== Segment start ==

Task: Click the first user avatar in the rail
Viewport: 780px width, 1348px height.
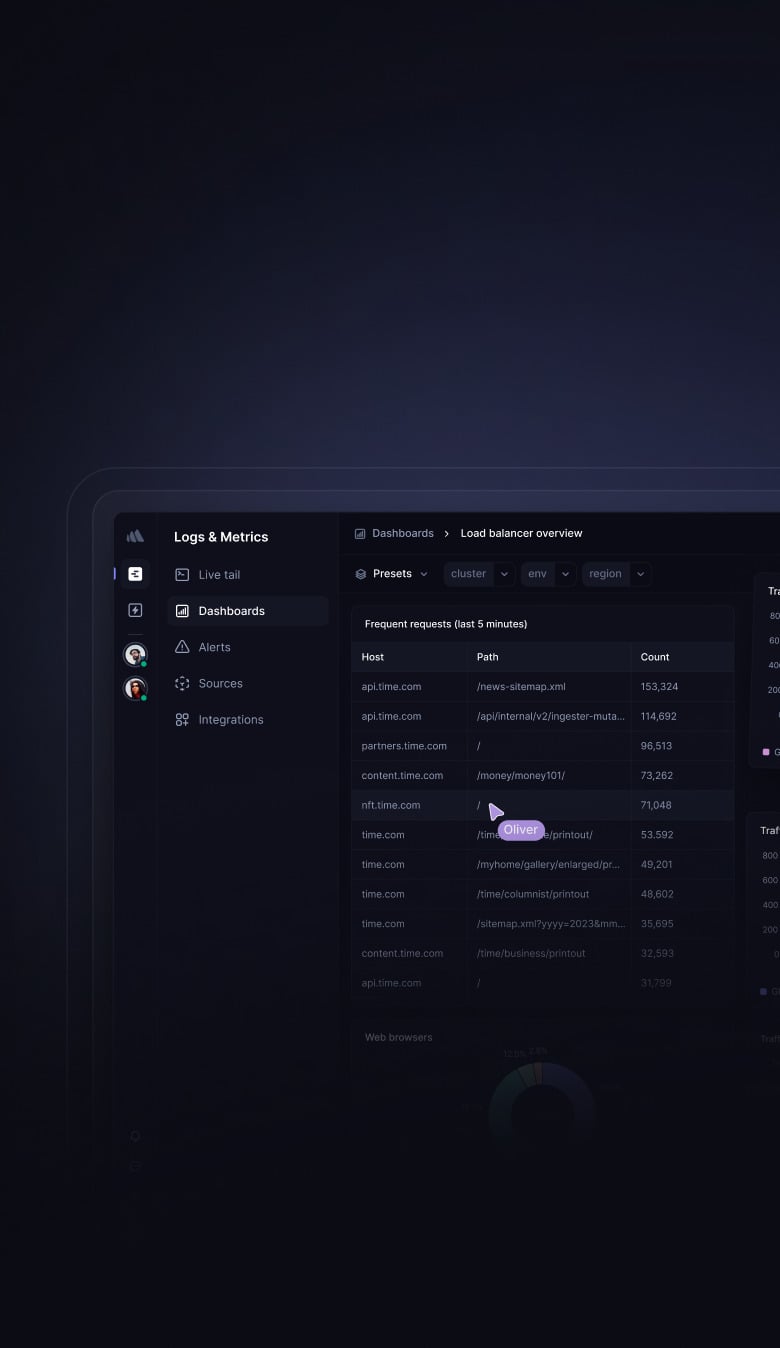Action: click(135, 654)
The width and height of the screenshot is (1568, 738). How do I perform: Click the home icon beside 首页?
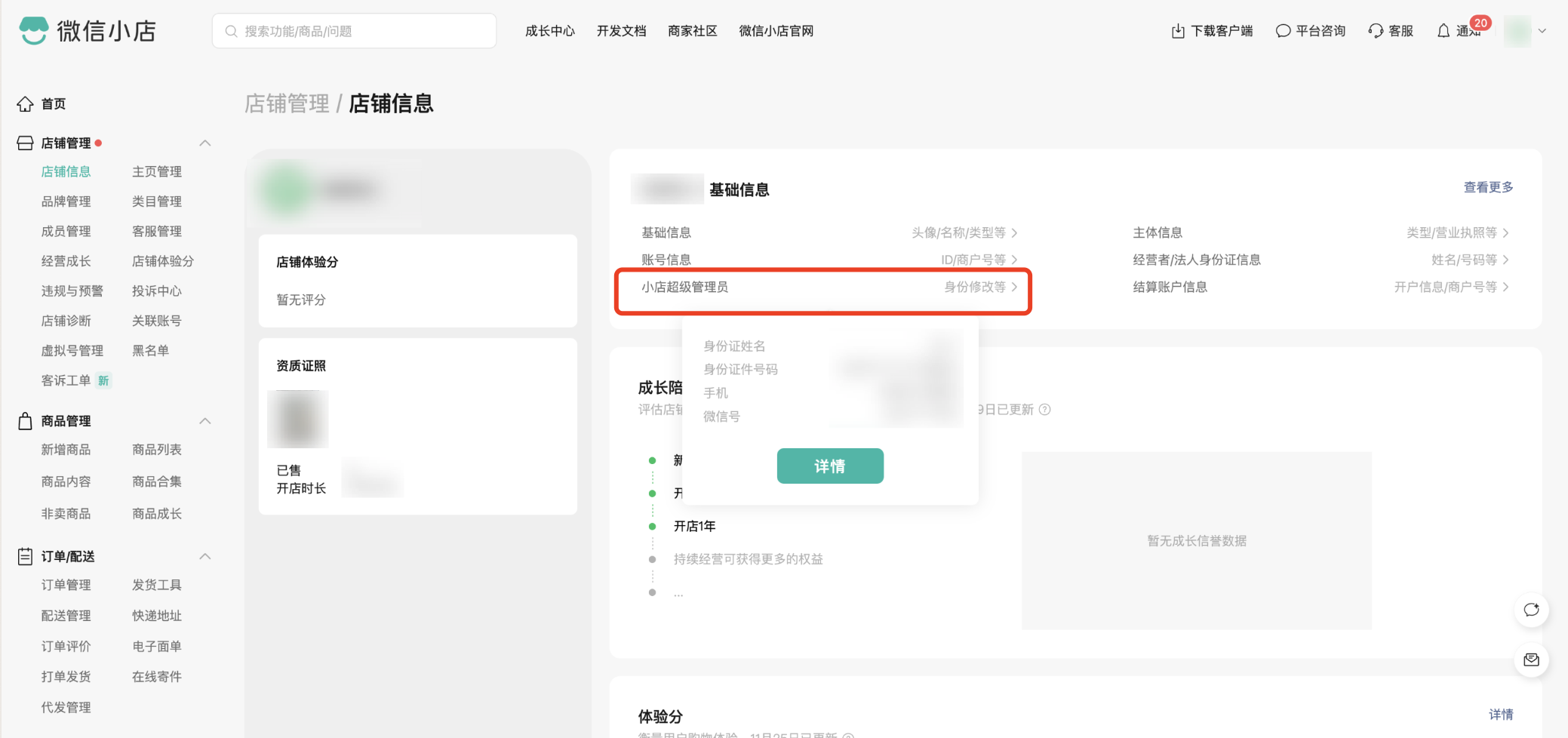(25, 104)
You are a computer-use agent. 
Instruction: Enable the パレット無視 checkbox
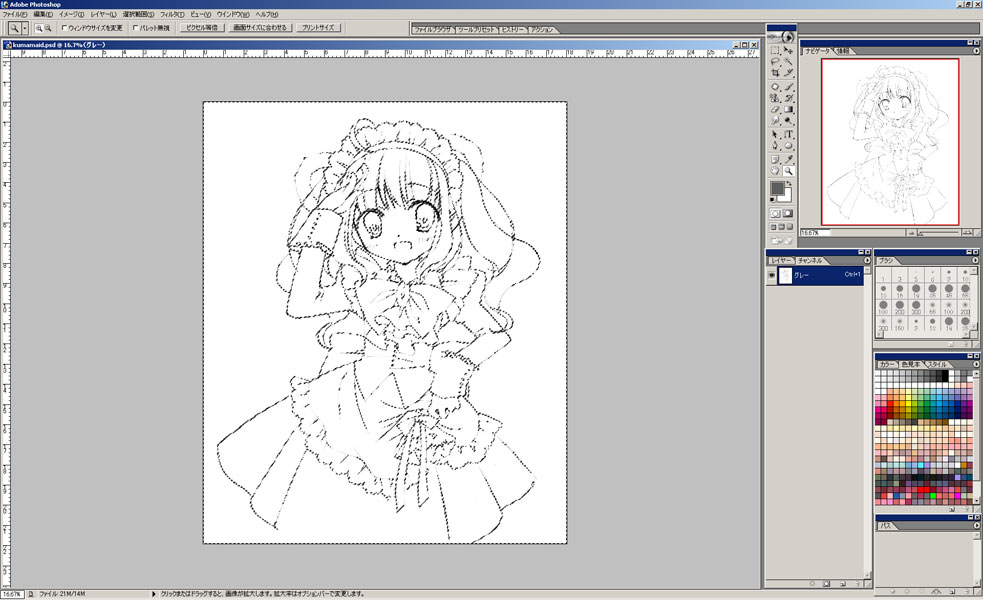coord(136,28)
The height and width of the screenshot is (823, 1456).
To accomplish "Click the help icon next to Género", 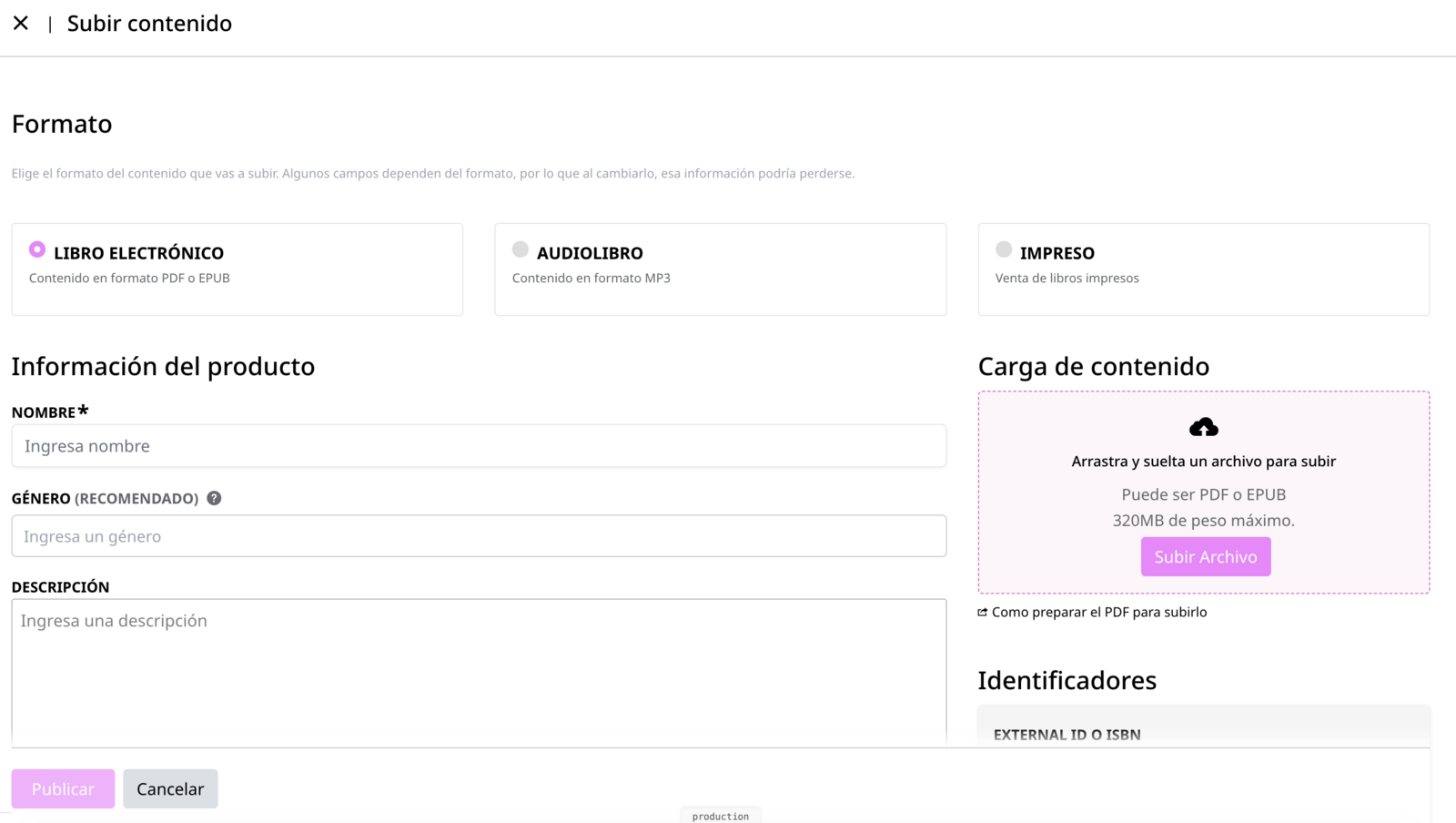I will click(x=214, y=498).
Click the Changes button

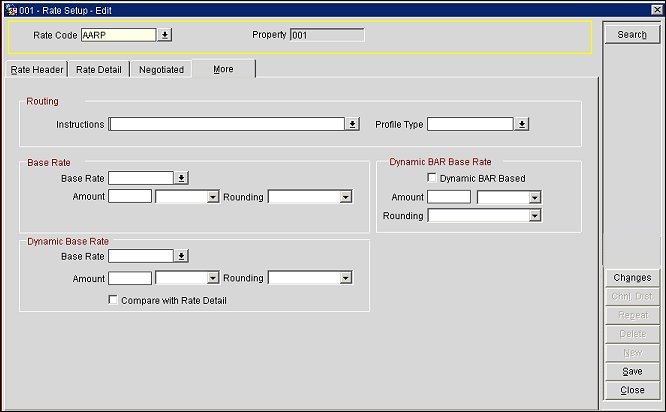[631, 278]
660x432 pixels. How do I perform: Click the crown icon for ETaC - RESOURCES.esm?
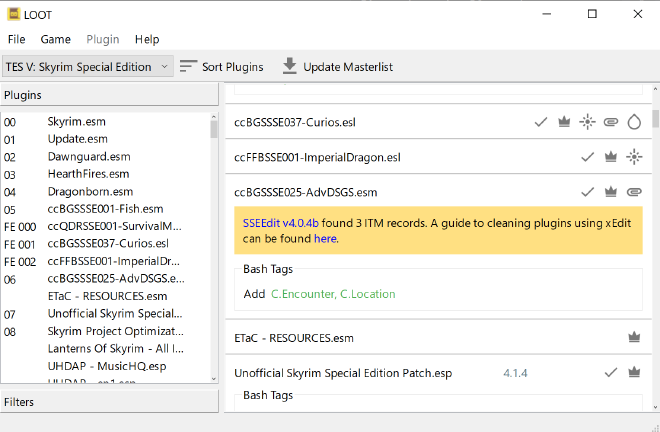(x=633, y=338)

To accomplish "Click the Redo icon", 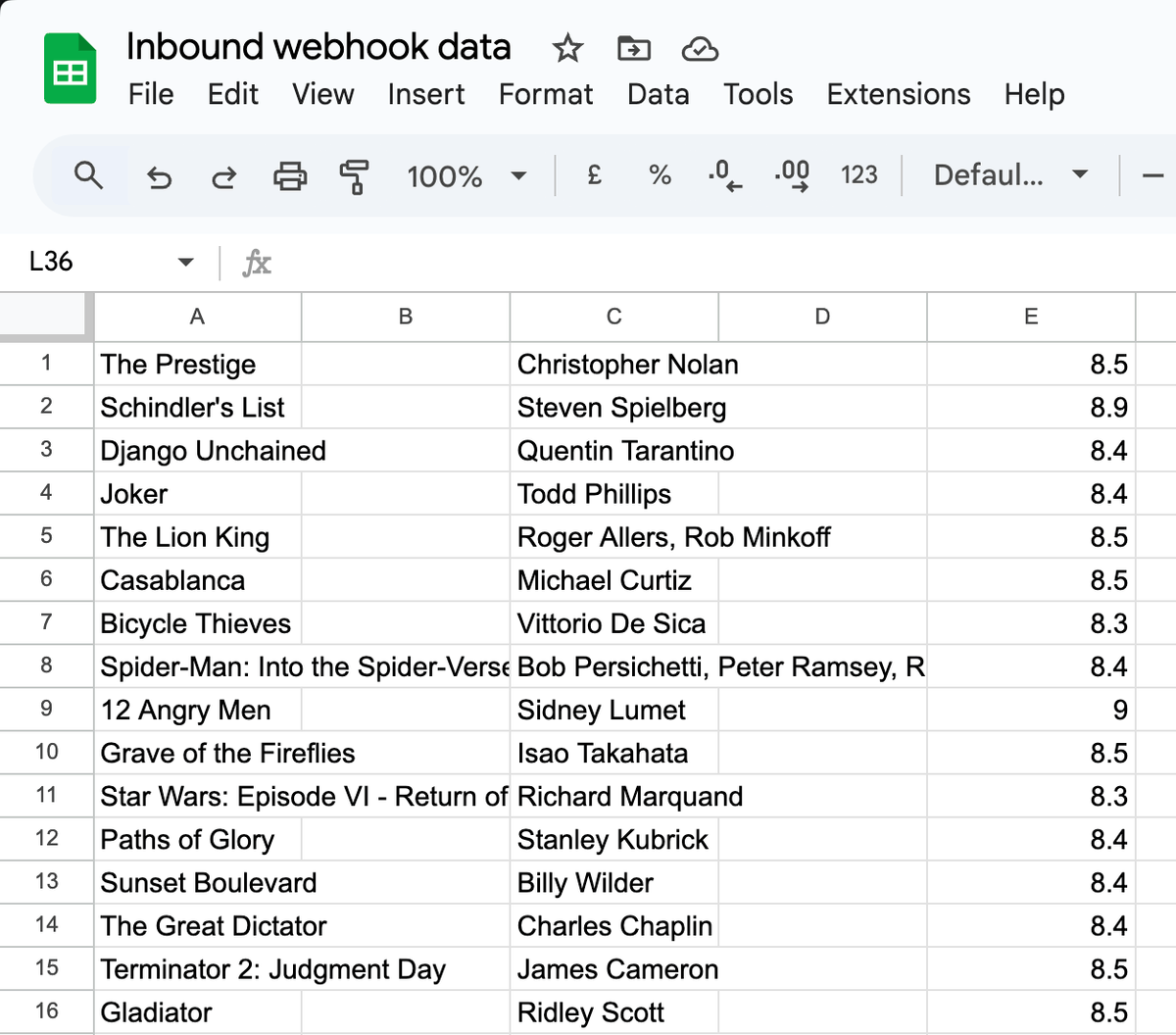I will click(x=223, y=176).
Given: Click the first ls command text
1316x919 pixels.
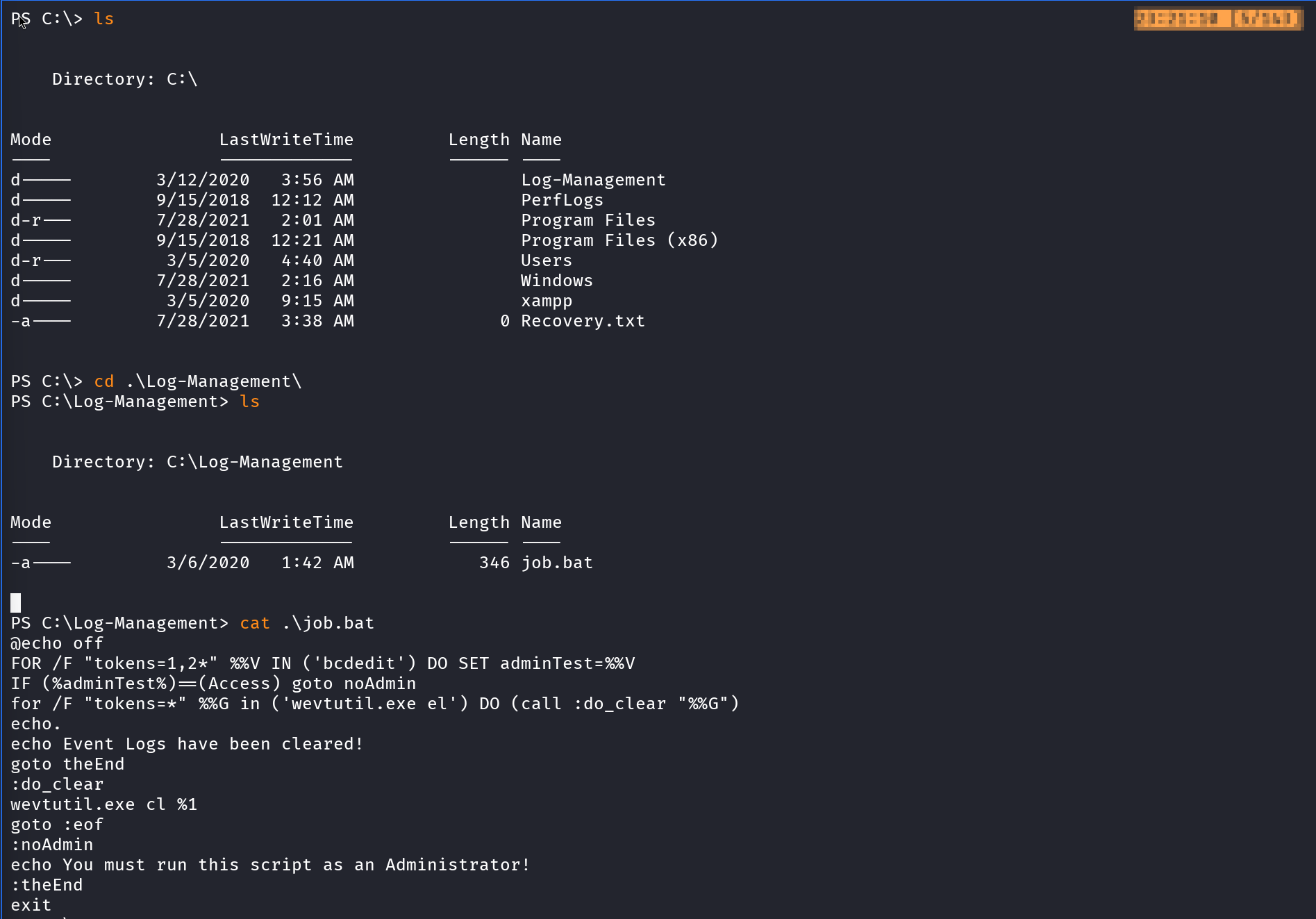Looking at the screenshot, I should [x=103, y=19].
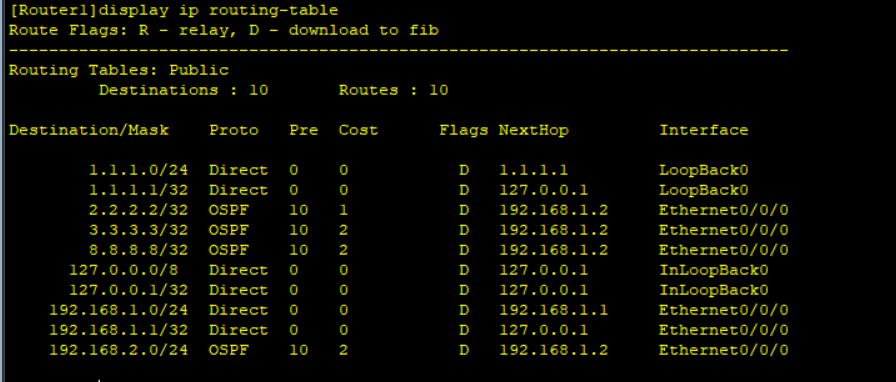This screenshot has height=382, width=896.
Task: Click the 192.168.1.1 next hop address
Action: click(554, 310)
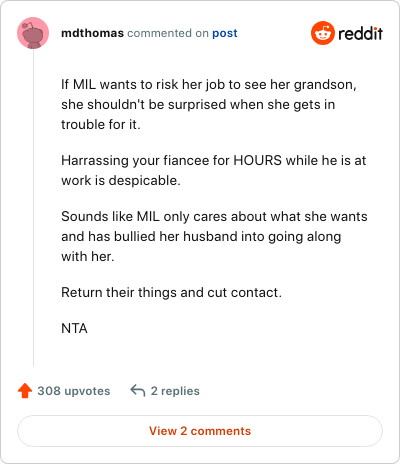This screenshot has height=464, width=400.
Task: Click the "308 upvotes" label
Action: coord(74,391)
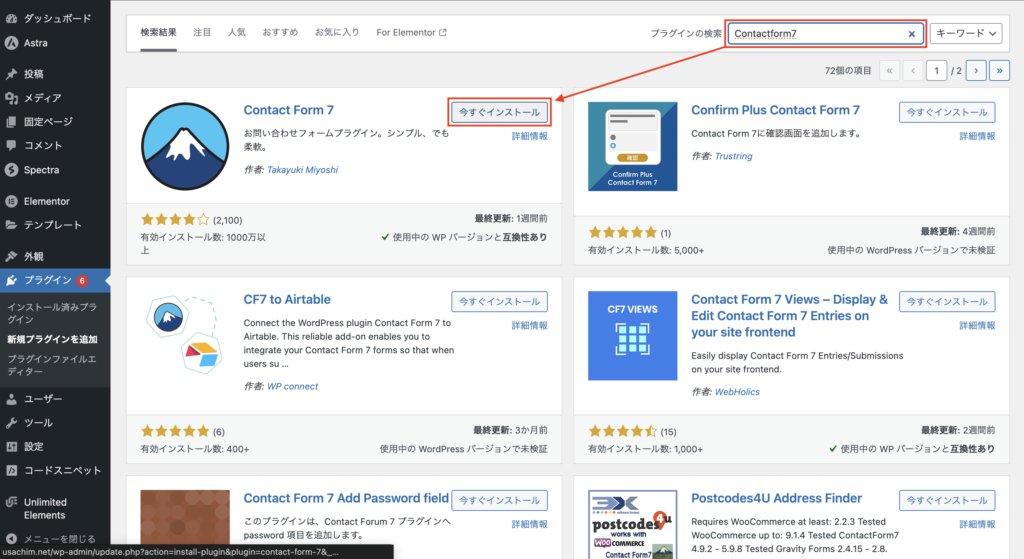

== Segment end ==

### Directions:
Return from the data every line that holds "first".

### Answer space:
Task: Click the first user avatar in the rail
Given: Click the first ls command text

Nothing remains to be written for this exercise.